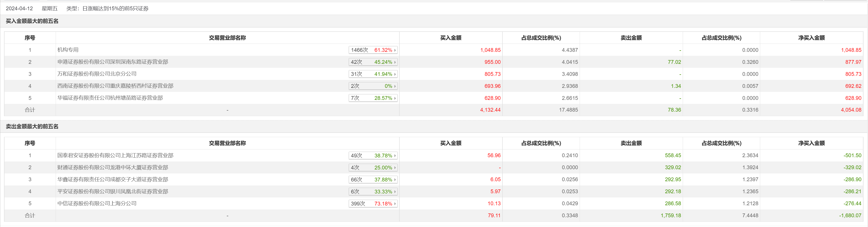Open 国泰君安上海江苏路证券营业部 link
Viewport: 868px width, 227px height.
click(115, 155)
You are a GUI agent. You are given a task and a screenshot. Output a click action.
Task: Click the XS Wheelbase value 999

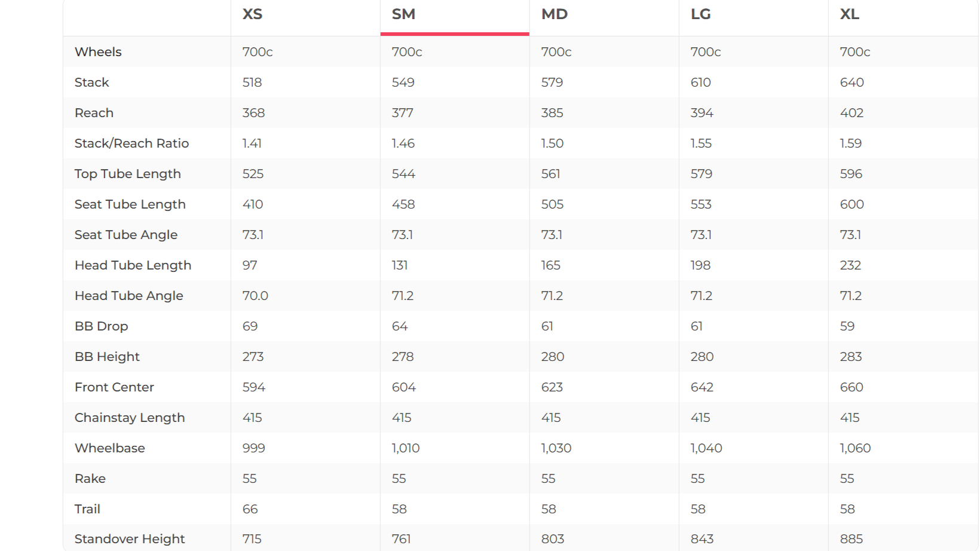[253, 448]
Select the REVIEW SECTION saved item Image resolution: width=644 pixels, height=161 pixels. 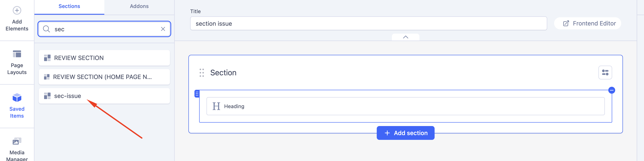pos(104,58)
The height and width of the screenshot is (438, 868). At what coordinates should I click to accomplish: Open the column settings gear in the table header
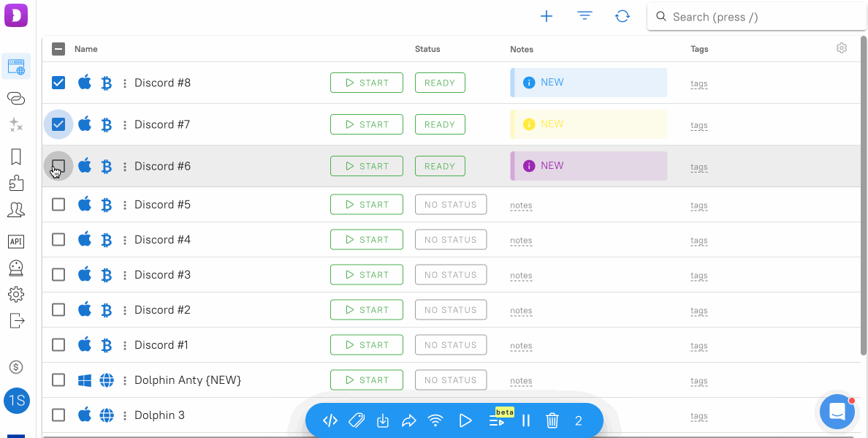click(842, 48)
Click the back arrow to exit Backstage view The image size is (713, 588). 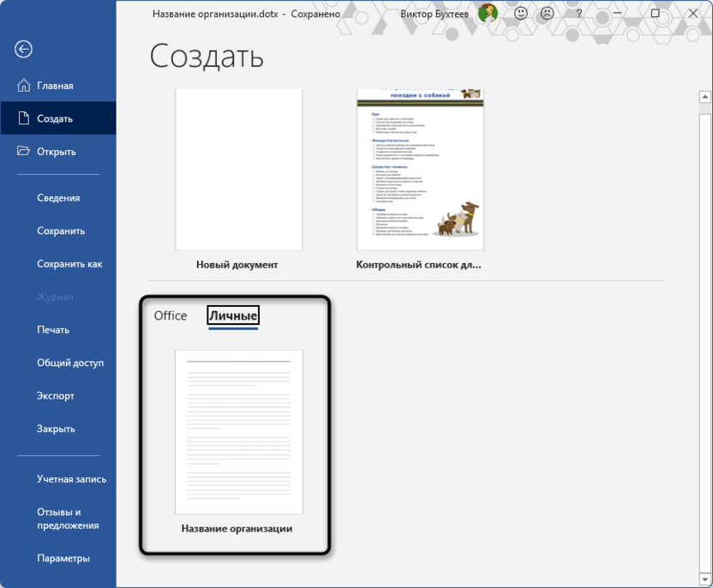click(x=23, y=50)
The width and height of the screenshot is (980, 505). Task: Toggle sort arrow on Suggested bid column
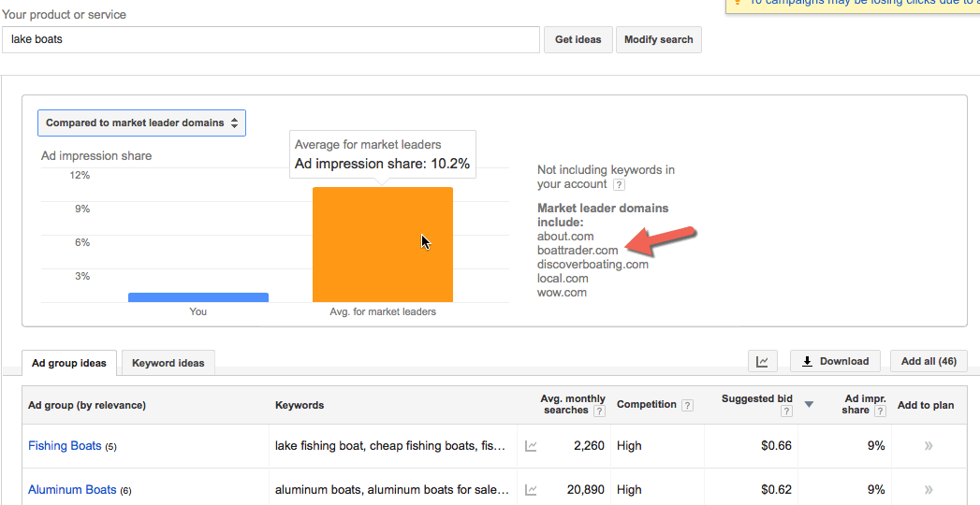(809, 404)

============

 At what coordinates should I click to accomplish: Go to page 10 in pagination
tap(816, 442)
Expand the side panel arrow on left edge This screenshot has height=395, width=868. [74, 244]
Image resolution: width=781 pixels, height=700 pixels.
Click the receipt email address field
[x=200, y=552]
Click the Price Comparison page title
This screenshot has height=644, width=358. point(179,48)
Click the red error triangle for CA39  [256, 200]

============

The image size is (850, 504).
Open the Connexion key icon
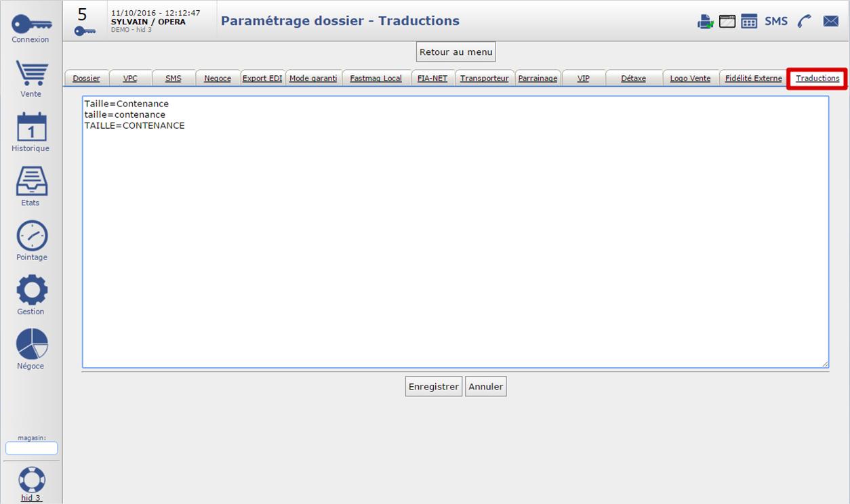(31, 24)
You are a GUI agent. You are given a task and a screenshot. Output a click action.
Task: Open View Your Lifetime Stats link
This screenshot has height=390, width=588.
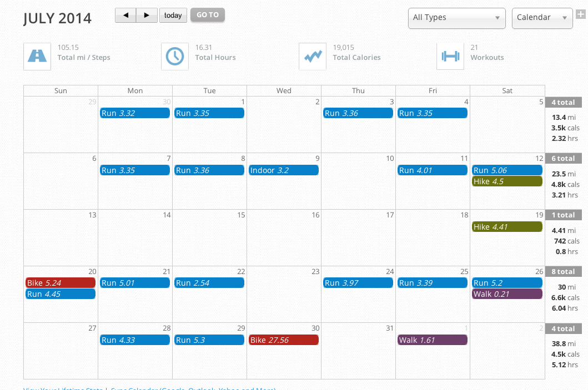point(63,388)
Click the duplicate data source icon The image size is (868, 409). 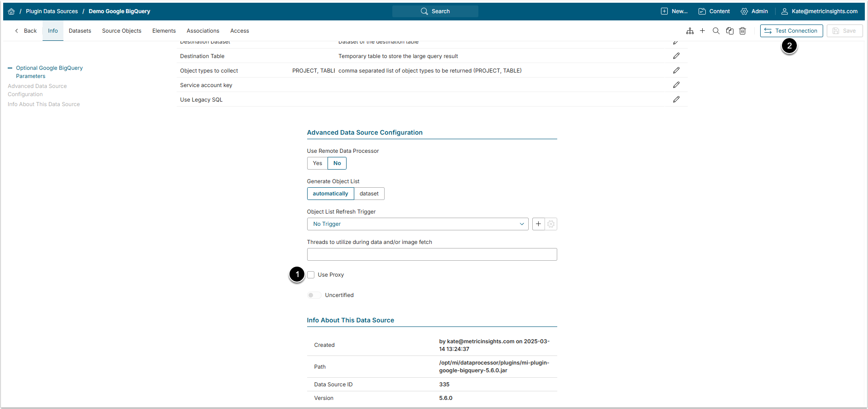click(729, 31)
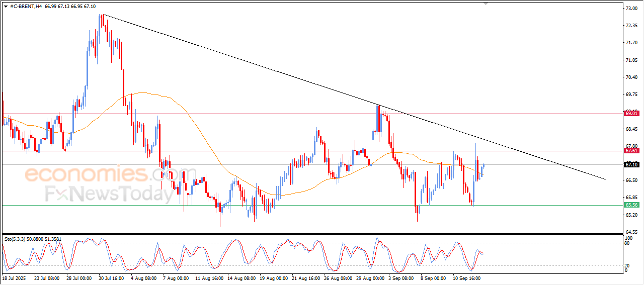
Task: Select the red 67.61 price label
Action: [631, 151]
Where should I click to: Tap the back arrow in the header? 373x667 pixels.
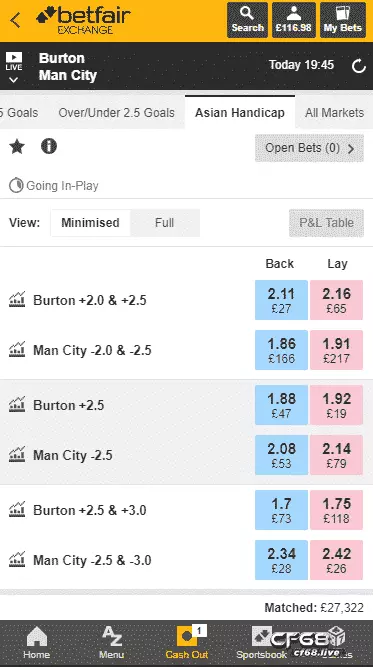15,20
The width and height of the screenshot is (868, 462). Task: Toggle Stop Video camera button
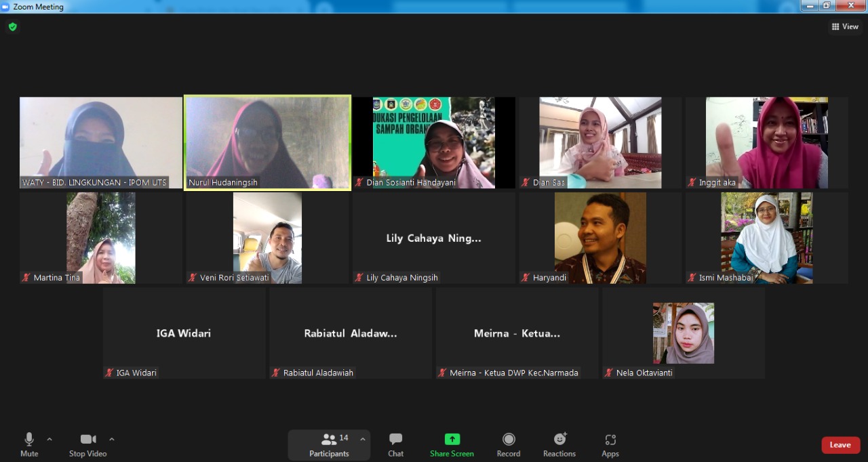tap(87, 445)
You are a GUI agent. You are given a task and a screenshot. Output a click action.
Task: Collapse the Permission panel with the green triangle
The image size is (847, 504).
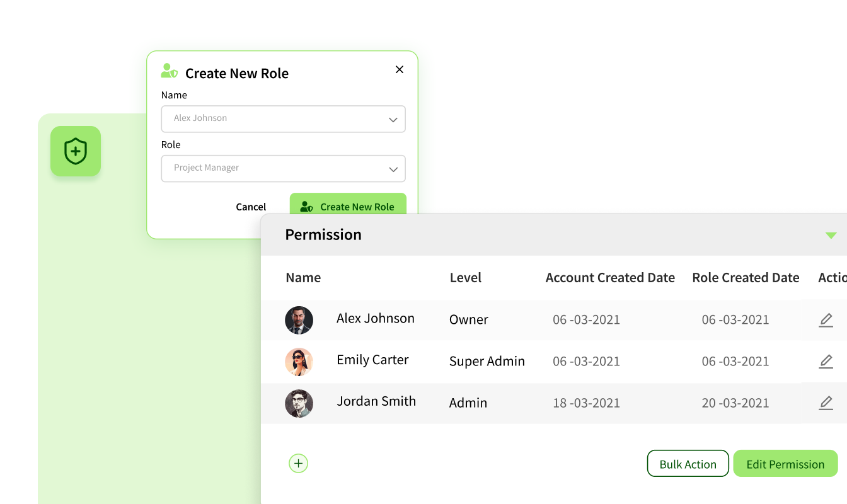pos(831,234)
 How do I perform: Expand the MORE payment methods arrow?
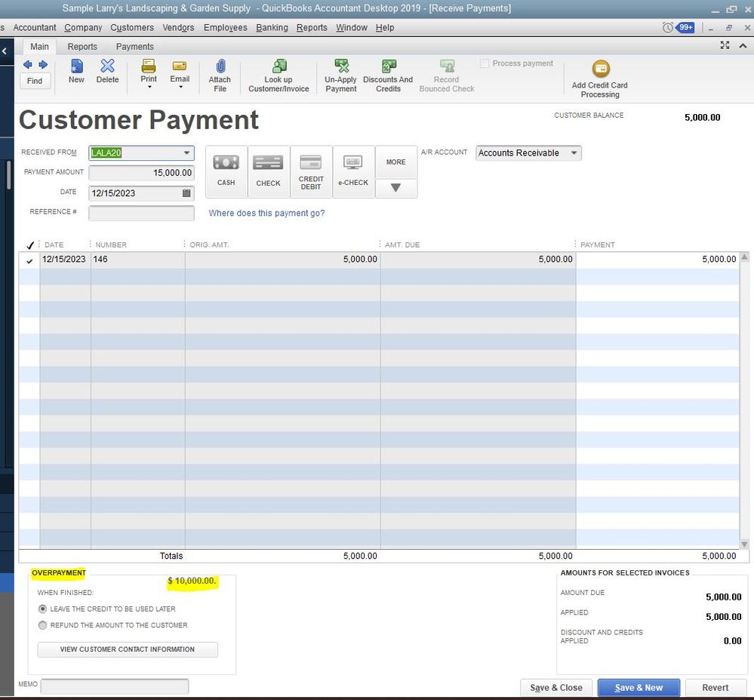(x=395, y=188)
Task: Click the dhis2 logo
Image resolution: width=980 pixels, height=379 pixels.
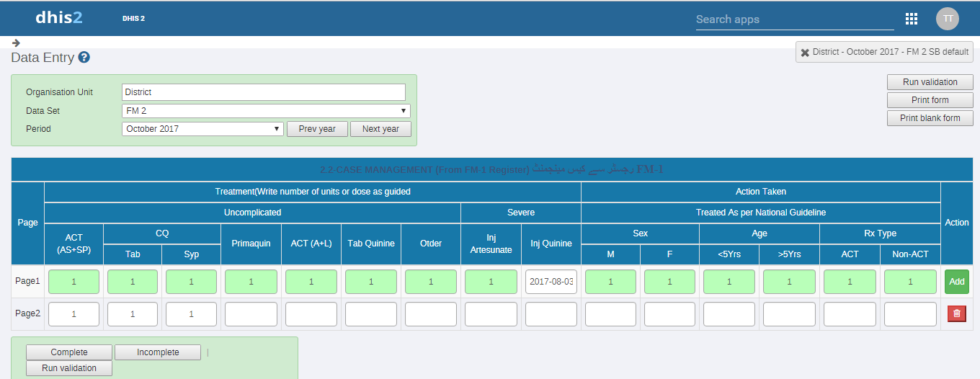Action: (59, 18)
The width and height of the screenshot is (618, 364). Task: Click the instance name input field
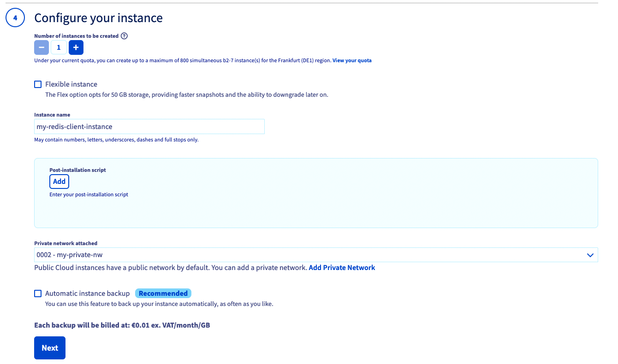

============

*EXERCISE*
Keeping every character as it is, restate the lines above that run from the line with "Click the Price Comparison page title" through the line with "Click the red", both included, and nothing else.

*FINAL ANSWER*
Click the Price Comparison page title
This screenshot has height=644, width=358. point(179,48)
Click the red error triangle for CA39  [256, 200]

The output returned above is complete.